# Evaluating XGBoost models

In [1]:
from xgboost import XGBClassifier
import numpy as np
from sklearn.cross_validation import train_test_split
from sklearn.metrics import accuracy_score
import pandas as pd



In [4]:
data = pd.read_csv("pima-indians-diabetes.data.csv", header=None)
features = data.loc[:,0:7]
labels = data.loc[:,8]

Using K-fold cross validation to get a more accurate evaluation of the model:

In [5]:
model = XGBClassifier()

In [7]:
from sklearn.cross_validation import KFold
from sklearn.cross_validation import cross_val_score

kfold = KFold(n=len(features), n_folds=10, random_state=7)

In [10]:
results = cross_val_score(model, features, labels, cv=kfold)
print("Accuracy: %.2f%%, Standard deviation: (%.2f%%)" % (results.mean()*100, results.std()*100))

Accuracy: 76.69%, Standard deviation: (7.11%)


"If you have many classes for a classification type predictive modeling problem or the classes are imbalanced (there are a lot more instances for one class than another), it can be a good idea to create stratified folds when performing cross validation.

This has the effect of enforcing the same distribution of classes in each fold as in the whole training dataset when performing the cross validation evaluation. The scikit-learn library provides this capability in the StratifiedKFold class."

In [13]:
from sklearn.cross_validation import StratifiedKFold

kfold = StratifiedKFold(labels, n_folds=10, random_state=7)
results = cross_val_score(model, features, labels, cv=kfold)
print("Accuracy: %.2f%%, Standard deviation: (%.2f%%)" % (results.mean()*100, results.std()*100))

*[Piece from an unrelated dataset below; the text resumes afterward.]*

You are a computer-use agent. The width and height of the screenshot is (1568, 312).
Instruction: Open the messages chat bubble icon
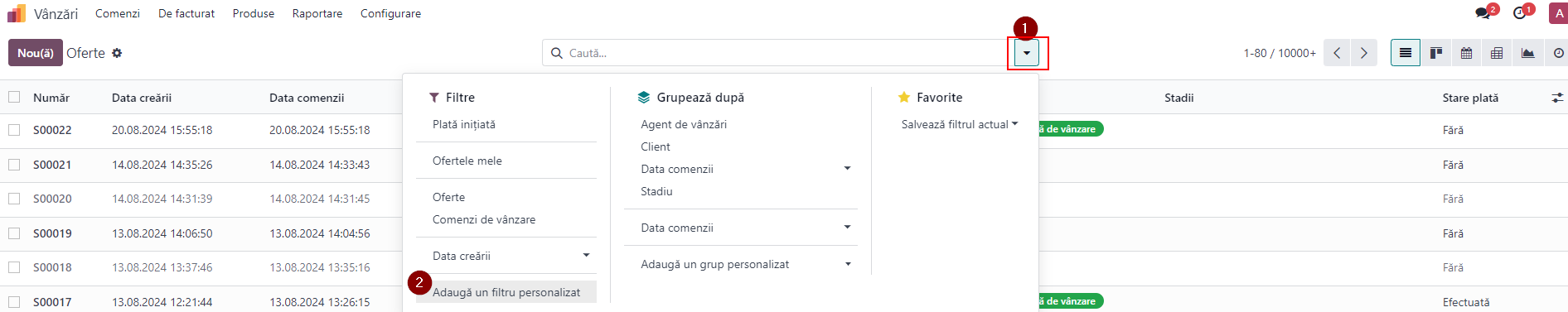(x=1483, y=13)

Accuracy: 76.95%, Standard deviation: (5.88%)


## What techniques to use when

* Generally k-fold cross validation is the gold-standard for evaluating the performance of a machine learning algorithm on unseen data with k set to 3, 5, or 10.
* Use stratified cross validation to enforce class distributions when there are a large number of classes or an imbalance in instances for each class.
* Using a train/test split is good for speed when using a slow algorithm and produces performance estimates with lower bias when using large datasets.